[Saved data entries]
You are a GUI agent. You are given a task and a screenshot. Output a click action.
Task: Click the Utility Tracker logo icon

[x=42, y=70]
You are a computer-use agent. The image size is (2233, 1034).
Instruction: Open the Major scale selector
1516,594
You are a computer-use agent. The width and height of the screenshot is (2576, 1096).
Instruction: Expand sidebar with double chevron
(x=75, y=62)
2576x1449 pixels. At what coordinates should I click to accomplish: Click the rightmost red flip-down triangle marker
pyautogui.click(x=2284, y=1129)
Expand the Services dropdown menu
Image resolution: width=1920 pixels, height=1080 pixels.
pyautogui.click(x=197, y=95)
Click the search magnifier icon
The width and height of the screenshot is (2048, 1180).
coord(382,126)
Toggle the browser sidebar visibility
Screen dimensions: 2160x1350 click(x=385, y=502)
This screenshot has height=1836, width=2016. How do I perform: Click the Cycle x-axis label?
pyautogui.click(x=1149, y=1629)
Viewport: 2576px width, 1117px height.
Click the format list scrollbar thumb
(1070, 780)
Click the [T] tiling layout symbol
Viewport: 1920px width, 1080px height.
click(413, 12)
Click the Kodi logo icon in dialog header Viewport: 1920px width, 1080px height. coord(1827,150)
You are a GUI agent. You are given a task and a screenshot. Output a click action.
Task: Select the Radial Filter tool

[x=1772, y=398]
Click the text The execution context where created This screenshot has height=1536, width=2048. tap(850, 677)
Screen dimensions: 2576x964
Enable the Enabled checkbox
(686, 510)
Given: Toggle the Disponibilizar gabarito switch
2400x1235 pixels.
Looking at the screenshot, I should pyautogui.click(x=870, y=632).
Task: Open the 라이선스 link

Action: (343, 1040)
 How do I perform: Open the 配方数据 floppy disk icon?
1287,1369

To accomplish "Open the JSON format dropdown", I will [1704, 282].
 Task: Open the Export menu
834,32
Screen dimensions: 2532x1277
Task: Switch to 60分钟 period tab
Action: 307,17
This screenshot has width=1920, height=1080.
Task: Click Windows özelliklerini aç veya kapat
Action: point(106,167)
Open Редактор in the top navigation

__EXERCISE REQUIREMENTS__. Transcribe, exactly and without additions, the lines of the records above, beginning with the line that contains "Task: Click the Utility Tracker logo icon" and ending with the line that contains "Click the Kodi", both included.

__TASK ANSWER__.
Task: Click the Utility Tracker logo icon

[x=42, y=70]
You are a computer-use agent. The image size is (2233, 1034).
Instruction: Open the Major scale selector
1516,594
You are a computer-use agent. The width and height of the screenshot is (2576, 1096).
Instruction: Expand sidebar with double chevron
(x=75, y=62)
2576x1449 pixels. At what coordinates should I click to accomplish: Click the rightmost red flip-down triangle marker
pyautogui.click(x=2284, y=1129)
Expand the Services dropdown menu
Image resolution: width=1920 pixels, height=1080 pixels.
pyautogui.click(x=197, y=95)
Click the search magnifier icon
The width and height of the screenshot is (2048, 1180).
coord(382,126)
Toggle the browser sidebar visibility
Screen dimensions: 2160x1350 click(x=385, y=502)
This screenshot has height=1836, width=2016. How do I perform: Click the Cycle x-axis label?
pyautogui.click(x=1149, y=1629)
Viewport: 2576px width, 1117px height.
Click the format list scrollbar thumb
(1070, 780)
Click the [T] tiling layout symbol
Viewport: 1920px width, 1080px height.
click(413, 12)
Click the Kodi logo icon in dialog header Viewport: 1920px width, 1080px height. coord(1827,150)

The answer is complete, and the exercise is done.